--- Start Text to read ---

A Prize For (Almost) Everyone

DISCLAIMER: All opinions in this column reflect the views of the author(s), not of Euractiv Media network.

A Prize For (Almost) Everyone

While all of Poland’s political parties were
claiming victory in the local elections, a closer look shows that
the number of seats gained is not necessarily the clearest
indicator of who won or lost.

The recent Polish local elections were probably
the single most important political event to take place in Poland
this year.

There were four issues that political observers
were hoping these elections would help clarify. First, they were
seen as an opportunity to gauge the levels of support for both
government and opposition parties one year after the September 2001
parliamentary elections. That event saw the crushing defeat of the
post-Solidarity center-right government and the return to power of
the Alliance of the Democratic Left (SLD), the communist successor
party, and the Polish Peasant Party (PSL). Second, analysts were
curious whether the first local elections in which citizens would
directly elect their mayor or “town president” would lead to an
increase in turnout. Third, the election for the mayor of Warsaw in
particular was seen as a kind of “primary” to determine who would
lead the center-right into the 2005 presidential election: the
leader of the conservative Law and Justice (PiS) party, Lech
Kaczynski, or the liberal Civic Platform (PO) leader, Andrzej
Olechowski. Finally, it was hoped that these elections would
provide some pointers to the outcome of Poland’s EU accession
referendum, scheduled for spring/summer 2003.

The elections were held on 27 October, with a
runoff between the two leading mayoral candidates held on 10
November in those areas where no one secured more than 50 percent
of the vote in the first round.

--- End Text to read ---

Task details =>
Reproduce, word for word, the passage of the article on Poland's local elections between "DISCLAIMER: All opinions" and "won or lost.", inclusive.

--- Start Data supplied ---

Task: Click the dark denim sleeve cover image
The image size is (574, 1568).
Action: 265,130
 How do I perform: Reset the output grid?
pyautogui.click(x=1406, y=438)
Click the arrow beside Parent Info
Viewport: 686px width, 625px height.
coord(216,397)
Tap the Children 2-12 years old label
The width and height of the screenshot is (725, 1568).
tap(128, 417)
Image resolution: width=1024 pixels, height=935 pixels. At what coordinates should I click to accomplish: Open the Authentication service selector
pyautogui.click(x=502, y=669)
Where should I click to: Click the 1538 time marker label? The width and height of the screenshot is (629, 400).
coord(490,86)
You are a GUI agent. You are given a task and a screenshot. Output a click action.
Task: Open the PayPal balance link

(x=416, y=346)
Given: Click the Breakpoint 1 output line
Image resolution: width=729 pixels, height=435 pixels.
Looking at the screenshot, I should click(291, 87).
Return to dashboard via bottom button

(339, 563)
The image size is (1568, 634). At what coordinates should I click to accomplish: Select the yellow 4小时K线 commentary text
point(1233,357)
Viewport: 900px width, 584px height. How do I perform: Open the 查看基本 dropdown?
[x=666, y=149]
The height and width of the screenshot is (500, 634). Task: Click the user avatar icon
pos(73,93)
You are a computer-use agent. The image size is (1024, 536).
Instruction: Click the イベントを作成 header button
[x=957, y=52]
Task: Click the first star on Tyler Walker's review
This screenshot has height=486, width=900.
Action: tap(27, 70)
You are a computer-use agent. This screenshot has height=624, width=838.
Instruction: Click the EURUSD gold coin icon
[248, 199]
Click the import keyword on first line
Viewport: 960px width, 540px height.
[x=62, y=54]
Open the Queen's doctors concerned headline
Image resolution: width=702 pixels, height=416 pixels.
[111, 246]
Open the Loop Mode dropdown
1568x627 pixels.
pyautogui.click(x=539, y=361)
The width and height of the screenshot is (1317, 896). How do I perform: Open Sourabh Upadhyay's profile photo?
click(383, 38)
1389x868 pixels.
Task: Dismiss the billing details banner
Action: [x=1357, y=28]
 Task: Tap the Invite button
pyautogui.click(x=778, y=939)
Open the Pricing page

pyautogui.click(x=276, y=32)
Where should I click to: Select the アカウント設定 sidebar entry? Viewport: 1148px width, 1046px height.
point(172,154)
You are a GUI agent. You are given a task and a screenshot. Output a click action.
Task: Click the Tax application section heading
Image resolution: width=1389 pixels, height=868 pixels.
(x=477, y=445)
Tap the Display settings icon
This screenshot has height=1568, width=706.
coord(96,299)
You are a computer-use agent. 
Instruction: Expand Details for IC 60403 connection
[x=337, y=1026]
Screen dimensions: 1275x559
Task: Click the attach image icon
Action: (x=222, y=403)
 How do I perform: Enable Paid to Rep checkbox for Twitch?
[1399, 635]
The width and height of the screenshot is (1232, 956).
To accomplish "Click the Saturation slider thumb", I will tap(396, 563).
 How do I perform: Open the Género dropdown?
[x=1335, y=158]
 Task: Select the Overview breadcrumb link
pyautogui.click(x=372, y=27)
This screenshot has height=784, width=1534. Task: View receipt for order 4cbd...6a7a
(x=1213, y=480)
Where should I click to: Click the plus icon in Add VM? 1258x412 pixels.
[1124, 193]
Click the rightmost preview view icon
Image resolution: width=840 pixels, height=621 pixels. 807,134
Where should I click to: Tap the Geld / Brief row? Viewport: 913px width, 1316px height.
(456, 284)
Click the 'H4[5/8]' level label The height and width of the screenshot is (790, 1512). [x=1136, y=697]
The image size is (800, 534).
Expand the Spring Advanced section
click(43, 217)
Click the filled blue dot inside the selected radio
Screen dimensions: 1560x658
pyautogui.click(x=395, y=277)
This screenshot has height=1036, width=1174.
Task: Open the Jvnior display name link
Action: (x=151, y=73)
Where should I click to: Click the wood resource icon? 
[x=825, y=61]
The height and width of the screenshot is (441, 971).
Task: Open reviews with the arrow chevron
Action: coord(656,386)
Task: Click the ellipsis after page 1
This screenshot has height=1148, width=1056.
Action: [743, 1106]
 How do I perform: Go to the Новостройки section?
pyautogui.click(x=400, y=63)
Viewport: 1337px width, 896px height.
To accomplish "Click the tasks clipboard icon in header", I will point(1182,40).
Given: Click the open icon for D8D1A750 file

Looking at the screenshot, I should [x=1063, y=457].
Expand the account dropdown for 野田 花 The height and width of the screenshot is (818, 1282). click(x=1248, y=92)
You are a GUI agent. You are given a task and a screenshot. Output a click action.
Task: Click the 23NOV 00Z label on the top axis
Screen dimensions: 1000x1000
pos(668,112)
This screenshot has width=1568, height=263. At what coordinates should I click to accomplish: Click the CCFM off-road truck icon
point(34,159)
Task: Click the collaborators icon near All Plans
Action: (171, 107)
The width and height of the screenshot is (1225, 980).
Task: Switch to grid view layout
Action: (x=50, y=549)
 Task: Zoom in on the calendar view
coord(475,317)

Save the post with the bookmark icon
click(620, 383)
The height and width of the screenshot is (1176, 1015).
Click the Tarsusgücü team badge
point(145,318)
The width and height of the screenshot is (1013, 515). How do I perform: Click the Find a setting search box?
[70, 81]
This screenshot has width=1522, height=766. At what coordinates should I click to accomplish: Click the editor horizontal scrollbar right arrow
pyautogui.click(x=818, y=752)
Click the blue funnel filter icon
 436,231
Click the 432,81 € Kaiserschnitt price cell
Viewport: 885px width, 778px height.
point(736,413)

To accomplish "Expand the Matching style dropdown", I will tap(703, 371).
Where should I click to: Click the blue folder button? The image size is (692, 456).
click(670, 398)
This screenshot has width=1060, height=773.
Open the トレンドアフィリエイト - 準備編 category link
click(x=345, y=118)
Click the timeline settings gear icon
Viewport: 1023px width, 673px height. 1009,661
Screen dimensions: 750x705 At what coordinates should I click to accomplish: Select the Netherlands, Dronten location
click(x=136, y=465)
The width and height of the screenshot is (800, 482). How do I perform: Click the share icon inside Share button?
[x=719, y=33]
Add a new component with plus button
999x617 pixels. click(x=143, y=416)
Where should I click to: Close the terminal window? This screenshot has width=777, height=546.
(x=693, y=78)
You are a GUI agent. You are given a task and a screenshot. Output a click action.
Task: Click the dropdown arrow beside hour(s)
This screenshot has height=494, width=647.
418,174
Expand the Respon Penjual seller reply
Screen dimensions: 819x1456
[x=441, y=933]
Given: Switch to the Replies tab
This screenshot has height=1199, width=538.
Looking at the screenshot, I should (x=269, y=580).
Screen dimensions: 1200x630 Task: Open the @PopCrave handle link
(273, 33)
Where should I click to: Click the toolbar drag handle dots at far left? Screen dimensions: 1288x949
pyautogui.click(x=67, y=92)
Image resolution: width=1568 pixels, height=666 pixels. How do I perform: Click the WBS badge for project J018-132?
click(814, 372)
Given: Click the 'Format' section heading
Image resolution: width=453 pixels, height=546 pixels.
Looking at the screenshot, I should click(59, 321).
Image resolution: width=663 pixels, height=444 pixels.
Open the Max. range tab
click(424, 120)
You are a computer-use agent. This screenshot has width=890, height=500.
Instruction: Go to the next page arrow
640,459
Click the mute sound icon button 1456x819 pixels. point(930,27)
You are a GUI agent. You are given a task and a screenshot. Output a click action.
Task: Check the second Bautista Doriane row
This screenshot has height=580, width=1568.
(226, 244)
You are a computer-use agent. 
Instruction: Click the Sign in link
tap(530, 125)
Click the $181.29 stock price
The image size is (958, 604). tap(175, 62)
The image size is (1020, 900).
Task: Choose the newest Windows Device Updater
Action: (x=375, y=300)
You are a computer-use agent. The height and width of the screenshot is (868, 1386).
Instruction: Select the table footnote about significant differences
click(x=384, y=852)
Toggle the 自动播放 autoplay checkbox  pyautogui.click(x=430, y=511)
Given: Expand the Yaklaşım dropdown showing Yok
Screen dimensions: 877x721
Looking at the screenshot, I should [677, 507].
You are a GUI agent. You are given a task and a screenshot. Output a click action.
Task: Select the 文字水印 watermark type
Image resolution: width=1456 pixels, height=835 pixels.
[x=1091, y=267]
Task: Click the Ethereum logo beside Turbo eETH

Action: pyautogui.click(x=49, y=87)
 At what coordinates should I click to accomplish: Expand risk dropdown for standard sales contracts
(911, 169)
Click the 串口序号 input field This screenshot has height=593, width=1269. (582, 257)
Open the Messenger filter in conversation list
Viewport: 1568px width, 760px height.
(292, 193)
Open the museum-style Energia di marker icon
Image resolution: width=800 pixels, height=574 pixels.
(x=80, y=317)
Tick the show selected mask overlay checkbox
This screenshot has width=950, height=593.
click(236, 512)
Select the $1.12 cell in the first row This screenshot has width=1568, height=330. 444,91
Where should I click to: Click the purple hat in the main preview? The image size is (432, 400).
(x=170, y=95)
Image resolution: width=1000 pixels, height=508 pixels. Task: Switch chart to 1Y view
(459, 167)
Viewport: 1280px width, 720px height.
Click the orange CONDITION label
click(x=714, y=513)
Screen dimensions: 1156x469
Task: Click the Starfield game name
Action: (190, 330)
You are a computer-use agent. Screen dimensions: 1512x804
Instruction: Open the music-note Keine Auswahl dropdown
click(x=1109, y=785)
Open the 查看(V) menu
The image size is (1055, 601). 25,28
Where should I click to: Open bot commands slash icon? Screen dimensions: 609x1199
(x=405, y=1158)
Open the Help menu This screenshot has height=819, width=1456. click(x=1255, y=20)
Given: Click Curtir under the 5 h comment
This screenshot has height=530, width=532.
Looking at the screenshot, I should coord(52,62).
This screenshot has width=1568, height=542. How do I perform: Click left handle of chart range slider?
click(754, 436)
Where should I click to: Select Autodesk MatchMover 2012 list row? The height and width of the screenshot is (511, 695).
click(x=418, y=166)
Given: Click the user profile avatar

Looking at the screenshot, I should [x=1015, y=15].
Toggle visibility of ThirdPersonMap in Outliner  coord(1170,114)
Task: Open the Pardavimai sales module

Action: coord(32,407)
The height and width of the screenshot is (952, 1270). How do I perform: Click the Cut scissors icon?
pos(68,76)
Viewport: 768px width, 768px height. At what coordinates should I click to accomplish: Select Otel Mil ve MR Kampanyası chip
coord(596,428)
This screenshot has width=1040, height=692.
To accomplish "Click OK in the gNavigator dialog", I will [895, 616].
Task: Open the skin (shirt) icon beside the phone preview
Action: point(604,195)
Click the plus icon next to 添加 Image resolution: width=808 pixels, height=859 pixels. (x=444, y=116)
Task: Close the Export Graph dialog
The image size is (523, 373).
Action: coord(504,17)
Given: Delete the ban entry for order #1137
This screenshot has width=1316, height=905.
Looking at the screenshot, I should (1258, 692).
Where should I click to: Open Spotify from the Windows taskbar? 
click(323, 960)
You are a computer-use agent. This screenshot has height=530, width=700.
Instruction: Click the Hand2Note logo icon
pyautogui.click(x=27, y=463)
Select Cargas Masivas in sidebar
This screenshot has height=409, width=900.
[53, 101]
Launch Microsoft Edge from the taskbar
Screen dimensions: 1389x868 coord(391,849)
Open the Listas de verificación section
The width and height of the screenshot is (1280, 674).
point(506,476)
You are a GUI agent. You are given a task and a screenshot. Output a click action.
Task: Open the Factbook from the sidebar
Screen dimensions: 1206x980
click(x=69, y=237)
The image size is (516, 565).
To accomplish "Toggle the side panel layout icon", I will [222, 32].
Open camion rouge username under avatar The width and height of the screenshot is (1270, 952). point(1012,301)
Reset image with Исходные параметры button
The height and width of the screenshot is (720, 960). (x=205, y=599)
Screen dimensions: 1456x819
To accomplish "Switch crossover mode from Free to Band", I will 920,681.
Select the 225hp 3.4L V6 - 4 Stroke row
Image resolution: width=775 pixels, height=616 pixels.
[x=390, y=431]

--- End Data supplied ---

Output for this task =>
DISCLAIMER: All opinions in this column reflect the views of the author(s), not of Euractiv Media network.

A Prize For (Almost) Everyone

While all of Poland’s political parties were
claiming victory in the local elections, a closer look shows that
the number of seats gained is not necessarily the clearest
indicator of who won or lost.